Con 140 voti, è Francesco Piccolo con “Il desiderio di essere come tutti” (Einaudi) il vincitore del Premio Strega 2014 con. “Lo dedico a mia moglie Gabriella, la persona che mi sta più vicino, a Starnone – (che lo ha presentato al Premio Strega con Paolo Sorrentino) – a Caserta e all’Einaudi“, ha detto lo scrittore all’annuncio del premio.

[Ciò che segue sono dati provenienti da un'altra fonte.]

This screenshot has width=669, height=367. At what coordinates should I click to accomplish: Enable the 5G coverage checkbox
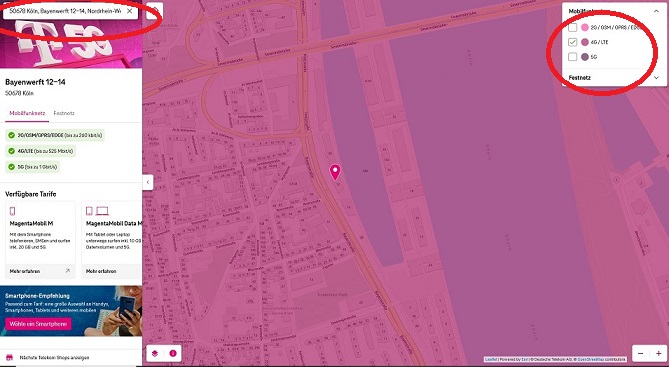[x=573, y=57]
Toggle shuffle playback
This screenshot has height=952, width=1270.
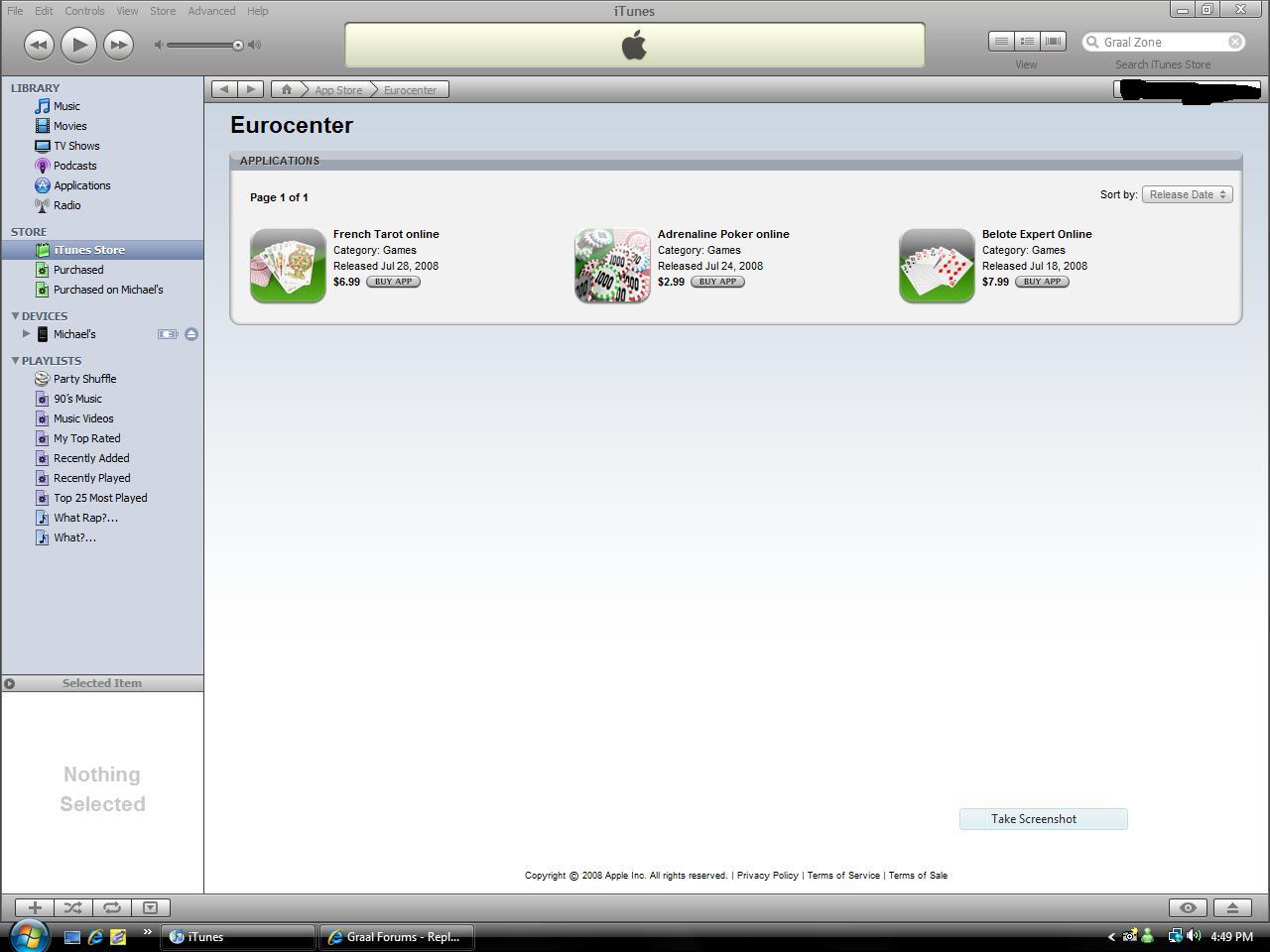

Al secondo posto, con uno scarto di soli 5 voti, Antonio Scurati con  “Il padre infedele” (Bompiani) che prima della proclamazione ha lasciato la sala. Terzo, a sorpresa, Antonio Pecoraro con “La vita in tempo di pace” (Ponte alle Grazie) con 60 voti, seguito da Giuseppe Catozzella con “Non dirmi che hai paura” (Feltrinelli), già vincitore della prima edizione del Premio Strega giovani. All’ultimo posto Antonella Cilento con “Lisario o il piacere infinito delle donne” (Mondadori).

Su 460 aventi diritto al voto si sono espressi in 415 (il 90,2%) dei quali 329 con voto elettronico. Due le schede bianche. A presiedere il seggio Walter Siti, vincitore della scorsa edizione del Premio Strega.